State the count of lines in this material that hold the string "screenshot" and add nothing.
- - -
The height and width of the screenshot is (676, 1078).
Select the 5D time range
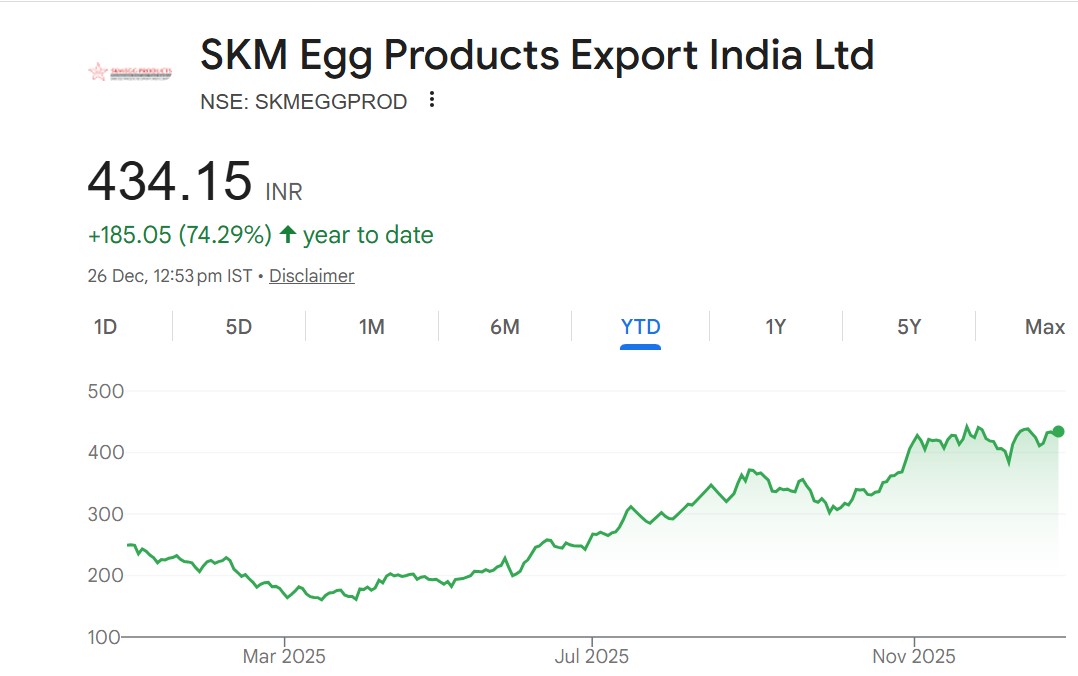tap(238, 327)
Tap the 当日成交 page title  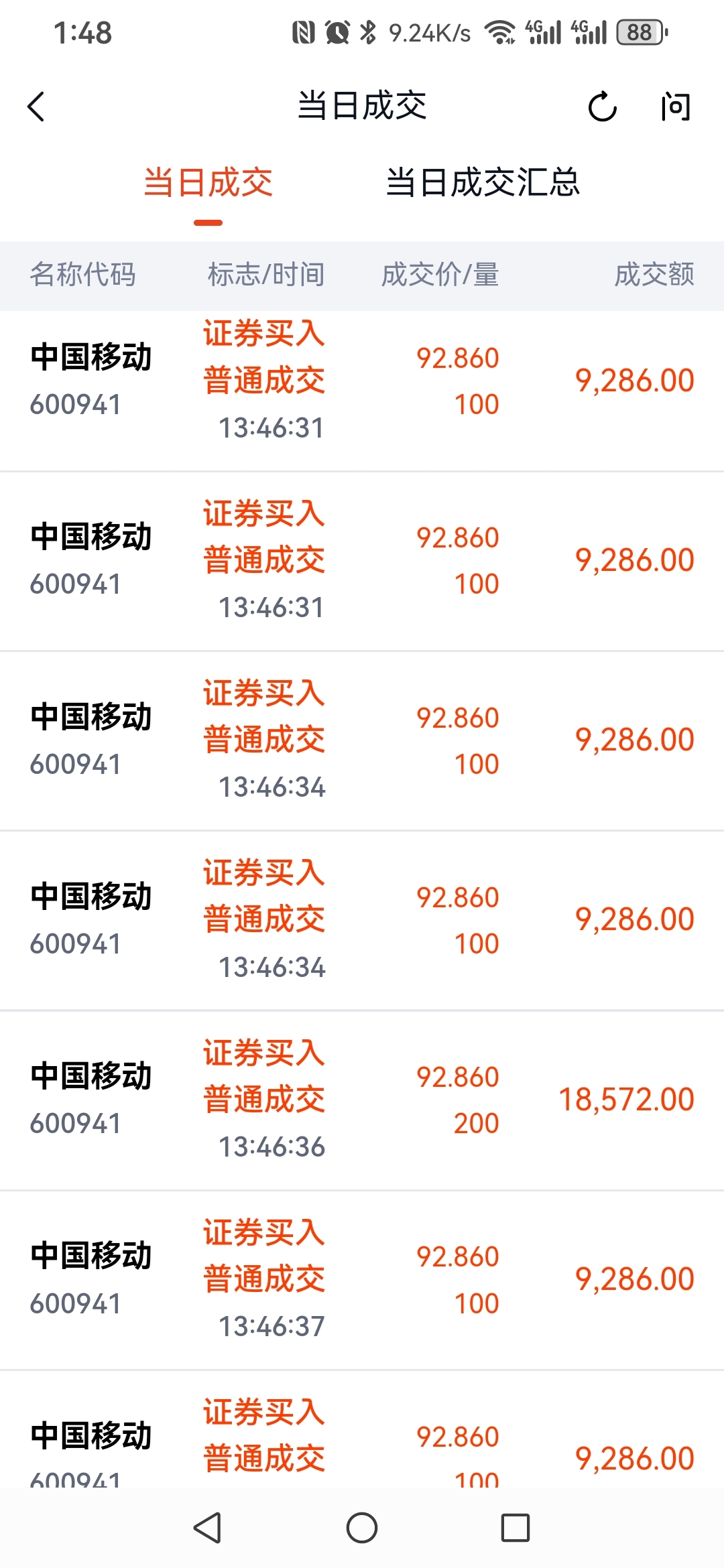point(362,106)
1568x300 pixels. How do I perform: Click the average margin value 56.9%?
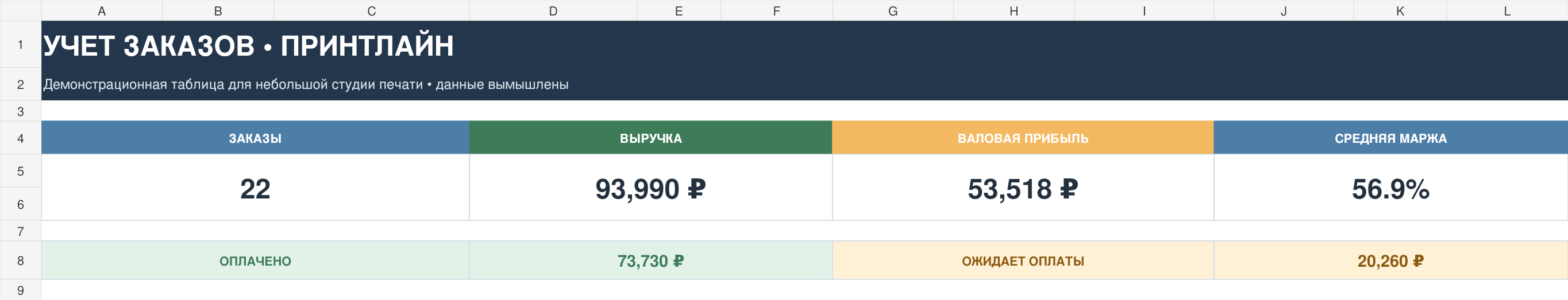[x=1391, y=188]
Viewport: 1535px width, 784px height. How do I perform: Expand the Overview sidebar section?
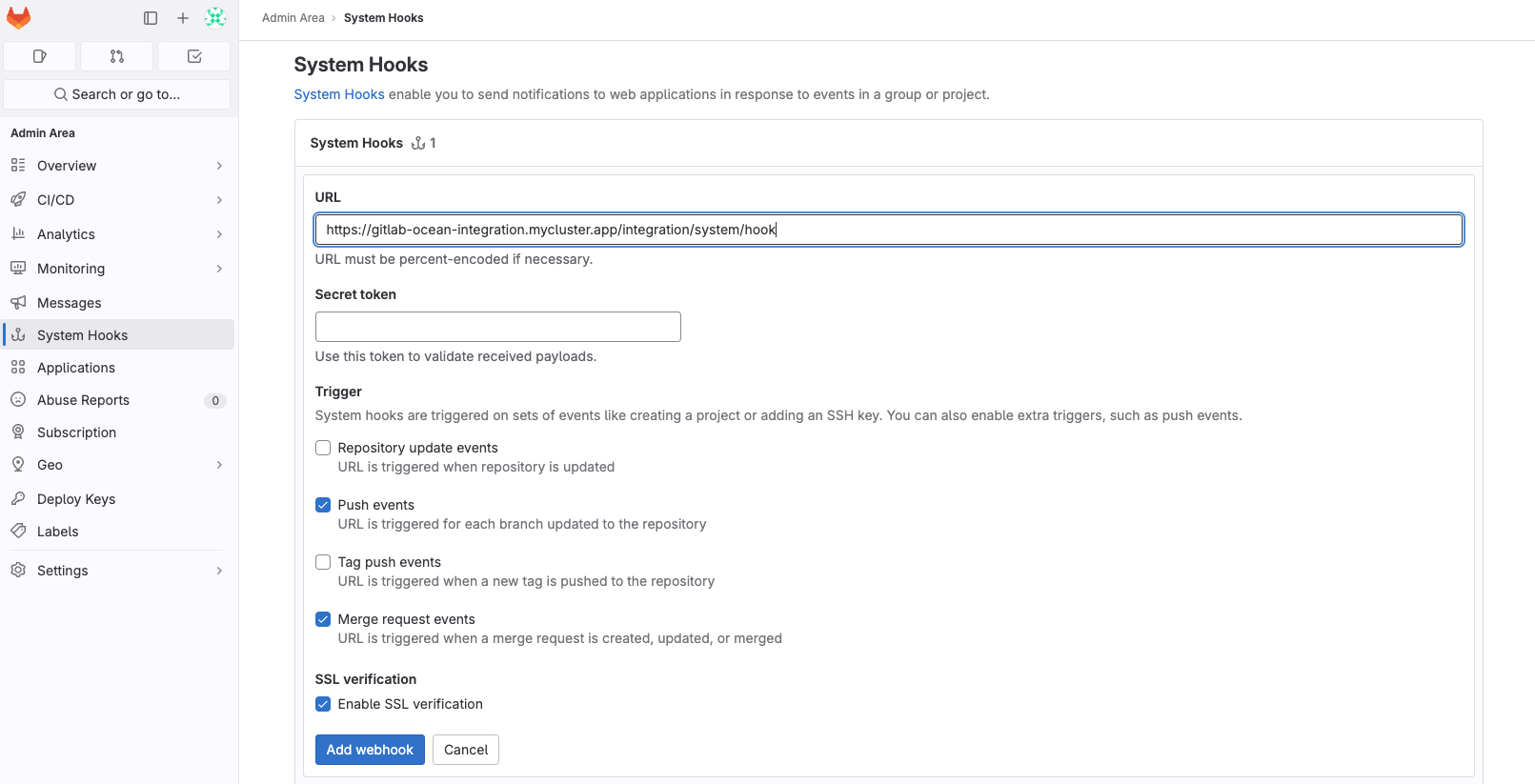pyautogui.click(x=118, y=166)
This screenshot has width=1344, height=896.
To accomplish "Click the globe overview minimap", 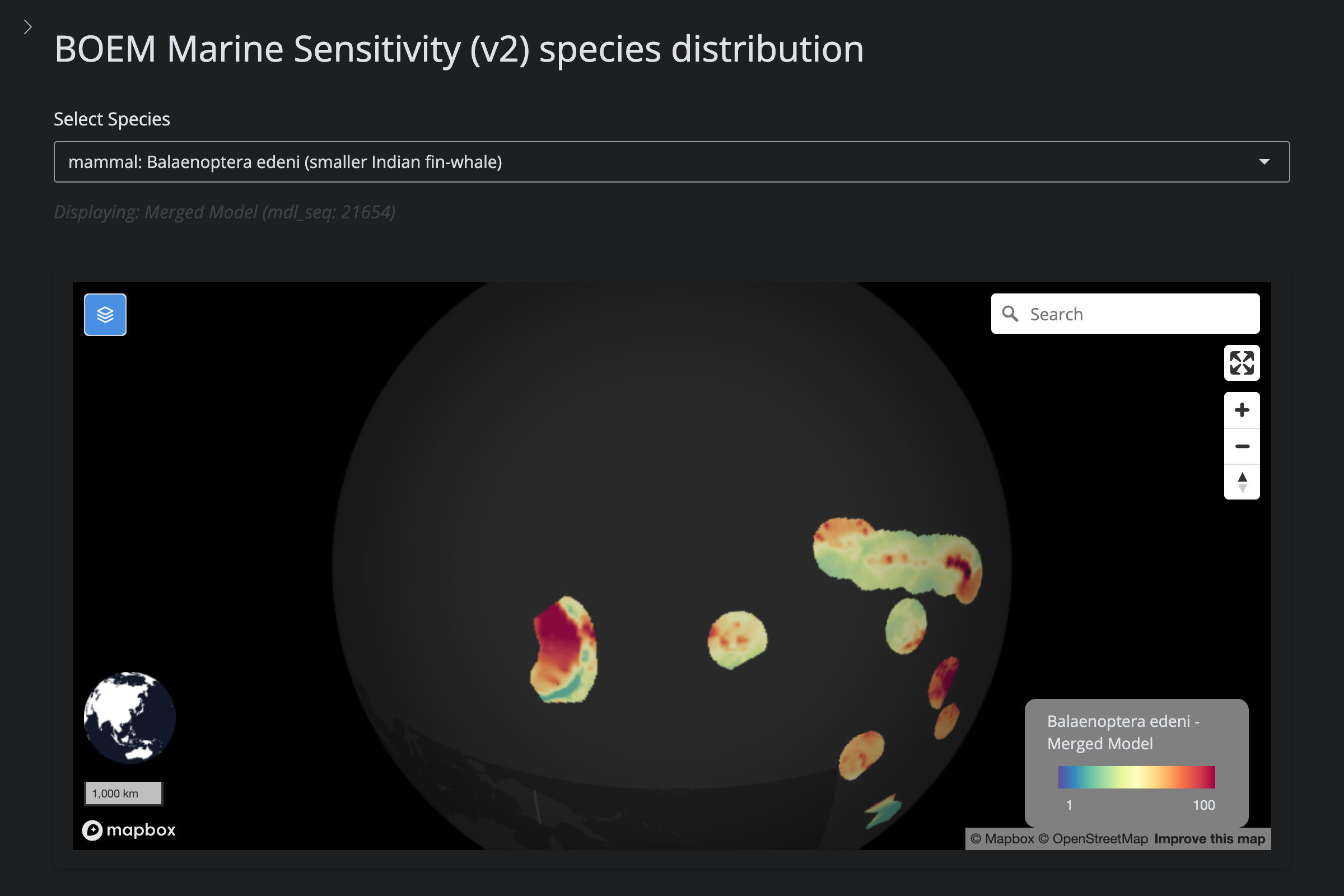I will tap(130, 717).
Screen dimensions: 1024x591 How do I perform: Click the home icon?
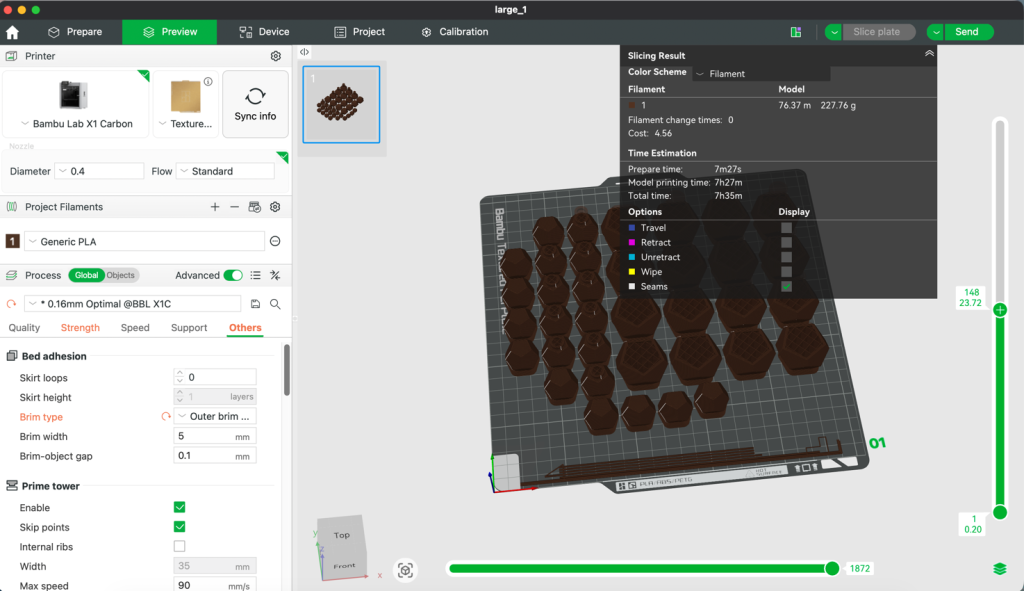click(x=12, y=32)
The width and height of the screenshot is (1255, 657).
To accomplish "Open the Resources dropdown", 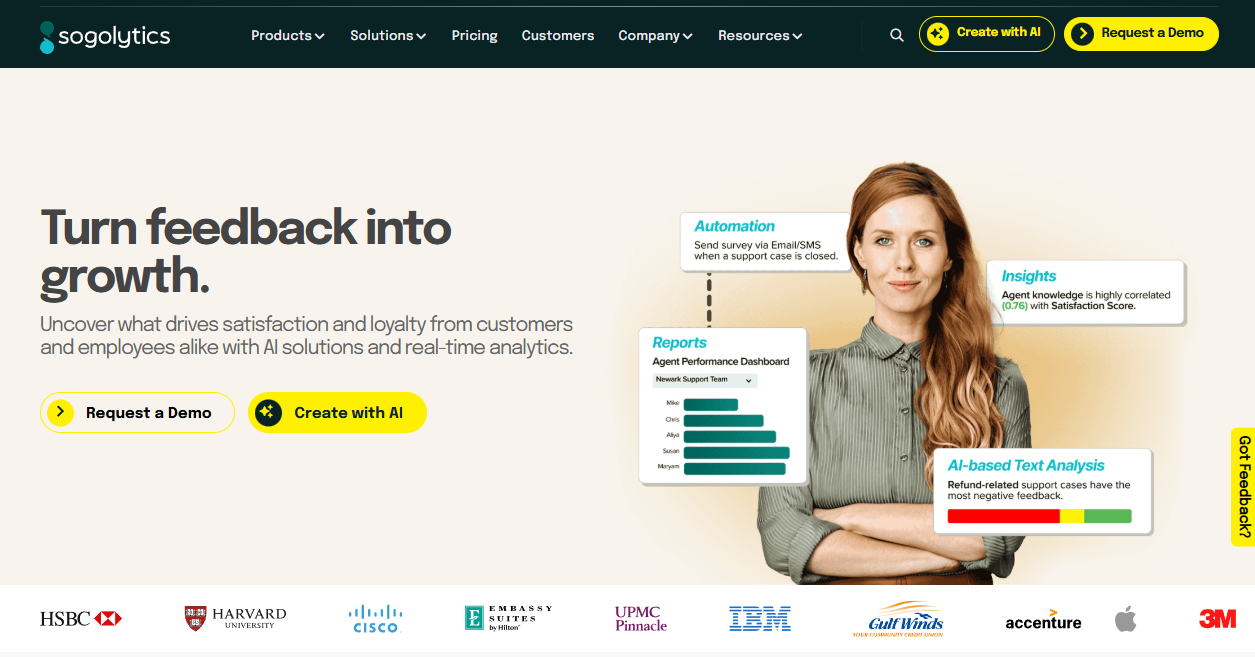I will [x=760, y=35].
- - -
Task result: 3